Sampling was carried out during the winter period (November 2024 to March 2025). All eggs were obtained from hens older than 35 weeks, corresponding to the mid-laying stage, which may affect egg composition. Although no environmental parameters (e.g., temperature, humidity) were directly measured, all farms were located within a relatively small geographical area of Sicily, characterized by mild and homogeneous winter climate conditions.

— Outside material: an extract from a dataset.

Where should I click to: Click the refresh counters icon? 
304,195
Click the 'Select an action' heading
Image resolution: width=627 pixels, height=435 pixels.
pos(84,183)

Therefore, climatic variability was not considered a relevant factor influencing the results.

Each of the 170 eggs was individually labeled at the time of collection. Chemical and nutritional analyses were performed on a single-egg basis to preserve individual biological variability. Samples were stored at 4 °C and processed within 48 h of arrival at the laboratory.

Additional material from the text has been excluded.